Он решает, что пора заканчивать с Шекспиром – все нужное уже сказано, и направляет умственную энергию на смену сюжета, чтобы вытеснить соперника с метадискурсивного поля, которое тот начал осваивать: впервые за все время Симон не чувствует себя в безопасности на хорошо знакомой территории.
«Всего одно слово: Светлейшая».
Произнося это, Симон обязывает соперника среагировать: риторическая фигура, которую думал возвести итальянец, сметена, он снова утратил инициативу и возражает: «„Repubblica“ è barocco!»
На этом этапе импровизации Симон умышленно тянет время и лепит все, что приходит в голову: «Это как посмотреть. Все-таки тысячелетие дожей. Устоявшиеся институты. Твердая власть. Церкви тут и там… Не путайте Бога с барокко, как сказал Эйнштейн. Другое дело Наполеон (Симон специально упоминает могильщика Венецианской республики): абсолютный монарх и вместе с тем всегда пребывал в движении.

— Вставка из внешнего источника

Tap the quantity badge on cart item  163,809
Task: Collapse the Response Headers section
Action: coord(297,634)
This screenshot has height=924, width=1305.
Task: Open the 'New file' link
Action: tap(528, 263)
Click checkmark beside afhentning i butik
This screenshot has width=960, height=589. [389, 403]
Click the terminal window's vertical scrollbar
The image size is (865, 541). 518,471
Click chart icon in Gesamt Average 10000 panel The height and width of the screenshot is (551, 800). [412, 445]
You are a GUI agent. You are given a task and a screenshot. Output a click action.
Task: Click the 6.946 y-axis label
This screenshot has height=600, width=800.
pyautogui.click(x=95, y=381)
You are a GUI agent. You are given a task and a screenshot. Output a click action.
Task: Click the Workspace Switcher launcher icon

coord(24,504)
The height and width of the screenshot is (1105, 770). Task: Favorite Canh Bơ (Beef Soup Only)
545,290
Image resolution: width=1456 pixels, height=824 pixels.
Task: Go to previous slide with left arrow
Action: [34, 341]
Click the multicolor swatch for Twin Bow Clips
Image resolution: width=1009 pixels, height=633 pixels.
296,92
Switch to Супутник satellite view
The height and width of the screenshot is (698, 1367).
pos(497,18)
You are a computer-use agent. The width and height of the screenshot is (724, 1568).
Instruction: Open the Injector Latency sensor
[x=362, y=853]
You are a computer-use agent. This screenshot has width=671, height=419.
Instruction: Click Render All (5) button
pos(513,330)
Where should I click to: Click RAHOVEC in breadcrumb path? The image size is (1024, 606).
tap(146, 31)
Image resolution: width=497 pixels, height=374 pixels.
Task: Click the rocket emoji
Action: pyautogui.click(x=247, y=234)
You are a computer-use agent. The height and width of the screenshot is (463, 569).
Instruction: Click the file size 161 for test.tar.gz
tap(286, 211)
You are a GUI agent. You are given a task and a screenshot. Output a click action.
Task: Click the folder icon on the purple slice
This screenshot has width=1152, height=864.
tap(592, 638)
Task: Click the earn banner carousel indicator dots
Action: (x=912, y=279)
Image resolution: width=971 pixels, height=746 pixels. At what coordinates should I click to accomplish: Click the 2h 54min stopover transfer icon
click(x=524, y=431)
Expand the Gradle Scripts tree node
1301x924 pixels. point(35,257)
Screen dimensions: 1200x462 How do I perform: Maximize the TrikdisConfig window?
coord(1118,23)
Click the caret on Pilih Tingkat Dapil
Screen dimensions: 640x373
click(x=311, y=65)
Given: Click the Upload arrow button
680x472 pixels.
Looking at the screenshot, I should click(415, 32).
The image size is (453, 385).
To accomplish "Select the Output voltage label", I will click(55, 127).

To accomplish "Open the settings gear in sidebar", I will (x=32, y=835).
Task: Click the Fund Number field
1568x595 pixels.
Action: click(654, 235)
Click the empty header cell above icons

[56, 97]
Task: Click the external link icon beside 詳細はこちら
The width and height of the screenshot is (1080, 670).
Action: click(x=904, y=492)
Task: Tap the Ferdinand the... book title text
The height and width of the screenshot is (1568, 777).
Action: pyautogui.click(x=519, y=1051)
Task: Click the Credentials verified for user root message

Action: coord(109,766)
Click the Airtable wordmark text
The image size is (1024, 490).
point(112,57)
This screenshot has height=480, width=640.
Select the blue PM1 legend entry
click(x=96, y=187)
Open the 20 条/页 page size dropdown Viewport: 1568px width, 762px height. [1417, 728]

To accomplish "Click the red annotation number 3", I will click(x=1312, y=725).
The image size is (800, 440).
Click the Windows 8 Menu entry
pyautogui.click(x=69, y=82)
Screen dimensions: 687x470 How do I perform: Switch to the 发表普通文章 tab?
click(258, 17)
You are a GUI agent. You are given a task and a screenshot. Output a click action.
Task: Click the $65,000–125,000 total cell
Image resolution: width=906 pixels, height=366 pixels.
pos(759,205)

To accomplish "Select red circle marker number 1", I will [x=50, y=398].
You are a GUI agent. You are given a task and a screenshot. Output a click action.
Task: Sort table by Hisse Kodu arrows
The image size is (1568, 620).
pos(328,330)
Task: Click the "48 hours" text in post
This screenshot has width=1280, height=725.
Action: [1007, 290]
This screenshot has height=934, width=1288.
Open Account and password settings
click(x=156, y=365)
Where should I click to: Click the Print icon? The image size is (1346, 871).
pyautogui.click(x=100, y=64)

Ожившее барокко, но и воплощенная классика в своем роде».
Итальянец хочет ответить, но Симон перебивает: «Ах да, забыл: классики не существует! В таком случае о чем мы уже полчаса говорим?» Публика перестает дышать. Соперник получает апперкот.
Сосредоточенность и нервное напряжение действуют как дурман, дискуссия превращается в полную анархию, и трем сидящим в глубине сцены судьям очевидно, что оба выложились сполна, так что решено прервать поединок.
Симон еле сдерживает вздох облегчения и поворачивается к рефери. Он решает, что сегодня, скорее всего, судит троица софистов (ведь обычно статус судей выше, чем у соперников, между которыми им предстоит выбирать). Все трое в венецианских масках – как и те нападавшие; до Симона доходит, почему удобнее проводить встречи во время карнавала: ничто не нарушит анонимность.
Судьи приступают к голосованию в оглушительной тишине.
Первый голосует за Симона.
Второй – за его соперника.
Итак, исход встречи в руках третьего судьи. Симон не может отвести взгляд от доски, наподобие хлебной, обагренной кровью предыдущих участников. Он слышит, как зал гулом встречает третий голос, но не решается поднять голову. Пусть говорят, что один раз не считается, и все же интерпретировать этот гул ему не удалось.
Никто не взял лежащий на столе небольшой мачете.
Третий судья проголосовал за него.
Соперник изменился в лице. Палец он не потеряет, поскольку, по правилам «Клуба Логос», своими дигитальными активами рискует только тот, кто бросил вызов, но итальянец дорожил своим статусом, и мысль, что придется сойти на одну ступень, для него невыносима, это видно.
Под аплодисменты собравшихся Симона возводят в ранг трибуна. А главное – торжественно вручают приглашение на два лица на завтрашнее высокое собрание. Симон смотрит на время и место, в последний раз приветствует публику и идет в ложу к Байяру, а зал тем временем начинает пустеть (его поединок, кульминация вечера, был назначен последним).
Байяр, не вставая, изучает информацию на карточке с приглашением и закуривает сигарету – двенадцатую за вечер, не меньше. В дверь просовывает голову какой-то англичанин – поздравить победителя: «Good game. The guy was tough».
Симон смотрит на свои руки, они немного дрожат, и произносит: «Знать бы теперь, насколько сильнее софисты».